By induction it suffices to show that $2(\sqrt{n+1}-1)+\frac{1}{\sqrt{n+1}} \ge 2(\sqrt{n+2}-1)$. Rearranging this, we see that this is equivalent to $\frac{1}{\sqrt{n+1}} \ge 2(\sqrt{n+2}-\sqrt{n+1})$. We can rewrite the right-hand side of this using the formula $a^2-b^2=(a+b)(a-b)$: so the above is equivalent to $\frac{1}{\sqrt{n+1}} \ge \frac{2[(n+2)-(n+1)]}{\sqrt{n+2}+\sqrt{n+1}}$, i.e. $\frac{1}{\sqrt{n+1}} \ge \frac{2}{\sqrt{n+2}+\sqrt{n+1}}$. It should be easy now to see why this inequality holds, and so we're done.
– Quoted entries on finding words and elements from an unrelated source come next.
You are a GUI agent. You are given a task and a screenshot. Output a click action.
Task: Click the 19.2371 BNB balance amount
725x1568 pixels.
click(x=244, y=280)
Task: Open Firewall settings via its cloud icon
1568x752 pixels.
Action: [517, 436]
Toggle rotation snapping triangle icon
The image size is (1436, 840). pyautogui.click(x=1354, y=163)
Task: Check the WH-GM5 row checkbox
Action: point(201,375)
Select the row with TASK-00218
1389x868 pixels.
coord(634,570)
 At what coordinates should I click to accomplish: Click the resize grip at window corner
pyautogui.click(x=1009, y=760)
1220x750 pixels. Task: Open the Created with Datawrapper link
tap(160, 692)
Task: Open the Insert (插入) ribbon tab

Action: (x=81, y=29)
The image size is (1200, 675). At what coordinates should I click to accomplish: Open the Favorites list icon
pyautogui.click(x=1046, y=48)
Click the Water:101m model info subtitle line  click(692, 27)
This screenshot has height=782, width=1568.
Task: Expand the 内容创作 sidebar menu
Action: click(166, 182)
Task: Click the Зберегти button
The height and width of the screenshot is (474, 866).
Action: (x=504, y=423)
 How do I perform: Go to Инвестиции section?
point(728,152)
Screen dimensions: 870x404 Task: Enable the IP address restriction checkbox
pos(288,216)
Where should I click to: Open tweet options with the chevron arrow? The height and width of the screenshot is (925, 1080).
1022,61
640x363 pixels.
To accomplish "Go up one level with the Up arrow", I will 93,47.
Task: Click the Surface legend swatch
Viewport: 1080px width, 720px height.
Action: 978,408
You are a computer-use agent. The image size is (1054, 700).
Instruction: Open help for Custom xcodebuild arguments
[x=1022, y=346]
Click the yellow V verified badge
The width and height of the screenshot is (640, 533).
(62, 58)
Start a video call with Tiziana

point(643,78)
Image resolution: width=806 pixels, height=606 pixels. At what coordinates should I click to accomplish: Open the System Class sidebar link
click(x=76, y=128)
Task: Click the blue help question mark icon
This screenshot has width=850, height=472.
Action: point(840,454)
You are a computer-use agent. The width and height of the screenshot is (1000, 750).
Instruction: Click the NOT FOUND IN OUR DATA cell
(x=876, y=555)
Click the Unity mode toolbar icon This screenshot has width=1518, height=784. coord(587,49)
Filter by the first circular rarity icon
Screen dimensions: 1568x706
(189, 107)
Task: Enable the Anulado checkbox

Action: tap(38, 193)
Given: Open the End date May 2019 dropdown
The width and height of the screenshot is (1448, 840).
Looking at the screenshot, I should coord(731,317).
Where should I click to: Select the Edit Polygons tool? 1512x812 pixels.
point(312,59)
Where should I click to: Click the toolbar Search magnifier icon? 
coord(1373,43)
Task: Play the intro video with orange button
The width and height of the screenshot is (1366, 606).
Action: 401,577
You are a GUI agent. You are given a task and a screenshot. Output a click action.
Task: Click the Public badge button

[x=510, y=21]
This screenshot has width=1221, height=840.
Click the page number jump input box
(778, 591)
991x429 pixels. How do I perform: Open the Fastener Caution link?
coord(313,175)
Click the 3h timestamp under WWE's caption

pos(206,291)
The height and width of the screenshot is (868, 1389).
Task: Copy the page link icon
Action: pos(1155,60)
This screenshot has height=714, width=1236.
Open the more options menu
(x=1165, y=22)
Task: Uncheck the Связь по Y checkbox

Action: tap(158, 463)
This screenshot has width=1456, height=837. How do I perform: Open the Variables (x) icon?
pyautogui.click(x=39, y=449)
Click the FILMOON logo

In the proof below, $n \in \Bbb{N}$ is an arbitrary integer.
Lemma 1:
$$
\frac{1}{\sqrt{n+1}} > 2\sqrt{n+2} -2\sqrt{n+1}
$$
Proof of Lemma 1:
$$
9>8\\
9+12n+4n^2 > 8+12n+4n^2\\
(3+2n)^2 > 4(n+1)(n+2)\\
3+2n > 2\sqrt{(n+1)(n+2)}\\
1 > 2\sqrt{(n+1)(n+2)}-2(n+1)\\
\frac{1}{\sqrt{n+1}} > 2\sqrt{n+2} -2\sqrt{n+1}
$$
Corollary 2:
$$
\frac{1}{\sqrt{n+1}} > 2(\sqrt{n+2}-1) -2(\sqrt{n+1}-1)
$$
We will use this corollary to help establish the relationship
$$ 1+\left(\frac {1}{\sqrt 2}\right)+\left(\frac {1}{\sqrt 3}\right)+ \cdots +\left(\frac {1}{\sqrt n}\right)\gt 2(\sqrt{n+1}-1)$$
by induction. Basis ($n=1$:
$$ 2(\sqrt{1+1} - 1) = 2\sqrt{2} -2 ~0.83 $$
Now assume the relationship holds for some value $n$ -- we show that it also holds for $n+1$. Proof:
$$ \left[ 1+\left(\frac {1}{\sqrt 2}\right)+\left(\frac {1}{\sqrt 3}\right)+ \cdots +\left(\frac {1}{\sqrt n}\right)\right] + \left(\frac{1}{\sqrt{n+1}}\right) \\ > 2(\sqrt{n+1}-1) + \frac{1}{\sqrt{n+1}} > 2(\sqrt{n+1}-1) + 2(\sqrt{n+2}-1) -2(\sqrt{n+1}-1) = 2(\sqrt{(n+1)+1}-1)
$$
so the relationship holds for $n+1$. This establishes induction, so the relationship hoolds for all $n\in \Bbb{N}$.